Julia has made an extraordinary contribution to Nursing, the speciality of urology nursing and service to the NHS over her 40 year career.
She has developed and contributed to a number of national projects related to nurse led initiatives in urology services, actively driving a project reducing the incidence of catheter associated urinary tract infection (CaUTI) rates within her organisation.
The project currently demonstrates 10 years of data showing a sustained patients’ improvement and a reduction in death rates.
She served a 4 year term as President of the British Association of Urology Nurses, using it as a platform to drive the nursing agenda, to improve care and standards for those undergoing urology treatment.
During the first wave of Covid-19, Julia made it her mission to ensure patients requiring on-going urology treatment have continued. She developed a triage system to ensure new patients to the service where prioritised and received a consultation.
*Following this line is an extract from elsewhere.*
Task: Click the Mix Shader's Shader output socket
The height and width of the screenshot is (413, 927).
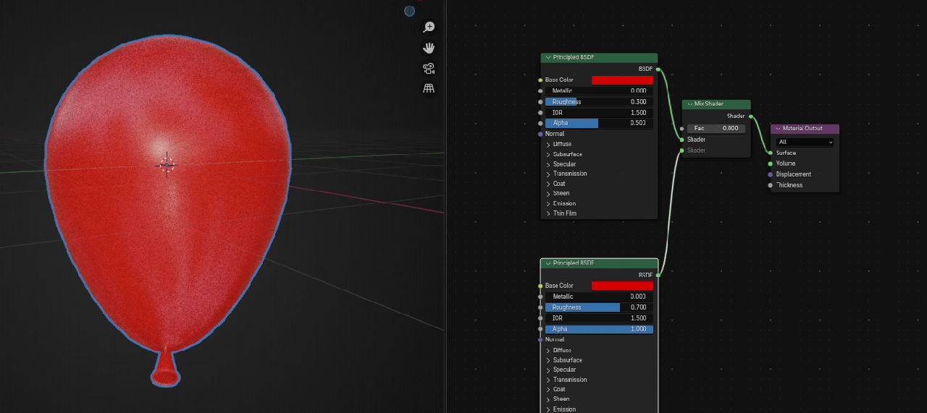Action: pyautogui.click(x=750, y=116)
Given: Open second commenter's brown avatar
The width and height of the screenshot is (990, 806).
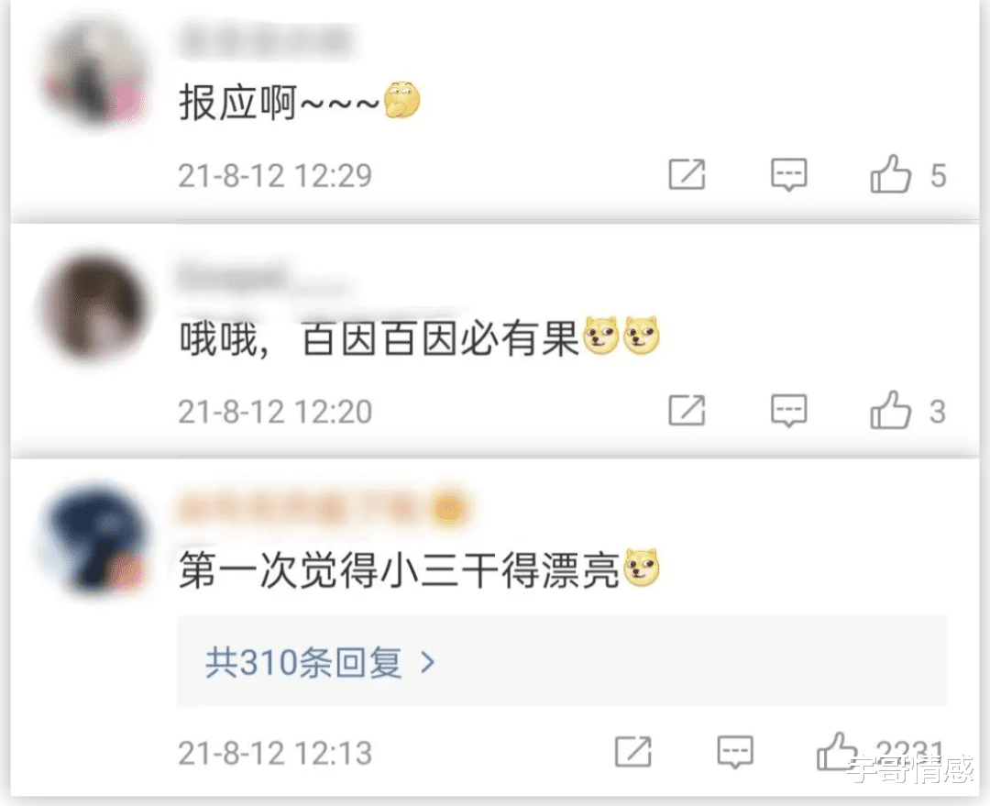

Many nurse led clinics were successfully converted to telephone or videoconference clinics. Some cancer clinics were maintained to ensure vulnerable patients had emotional support during this worrying time and symptoms were managed.
She supported other areas by redeploying her own team to critical care areas and provided daily catch up with her teams to ensure their own emotional health and wellbeing through these extraordinary times.
Through the recovery phase Julia’s attention to detail in remapping the patient pathways making them covid secure has led to the speedy reintroduction of care to people who require urology services, many of whom are newly diagnosed with cancer or require on-going cancer management.
Qaisra Shahraz MBE
Qaisra Shahraz is founder, Curator and Executive Director of the Muslim Arts and Culture Festival. She's being honoured for services to Gender Equality and Cultural Learning.
Qaisra is a prize-winning and critically-acclaimed novelist, scriptwriter, peace and gender activist, who has dedicated her life to literature, education, gender rights and community cohesion. The author of 5 novels, her work centers on the stories of women from societies where their narratives and voices are very rarely heard.
Her work has been translated into several languages and is read the world over, most notably, her book Holy Woman has been a best-seller in Indonesia for the last 15 years.
She has worked in the Education sector spanning across 30 years, including 19 years with Ofsted and more recently working on adult education on life- long learning.
Her work in this area has inspired many young women and girls who have spoken highly of her impact on their own self-confidence.
More recently, as the founder and executive director of MACFEST, she has had an unparalleled impact in the world of arts and culture as it relates to diversity and inclusion.
Internationally award-winning MACFEST festivals held over 50 MACFEST events in just 9 days in 2018, reaching thousands of people, both Muslim and non-Muslim, her contribution to promoting community cohesion and cross-cultural learning cannot be overstated.
As a first of its kind and ground-breaking festival MACFEST brought together several colleges and schools in Manchester to embark on their own journey of cultural discovery. This can be seen no more clearly than with the likes of Levenshulme School for Girls which ran their own event on ‘Past Muslim Scientists’ ‘ not only encouraging STEM subjects, but also empowering the girls with promoting greater understanding of their own heritage.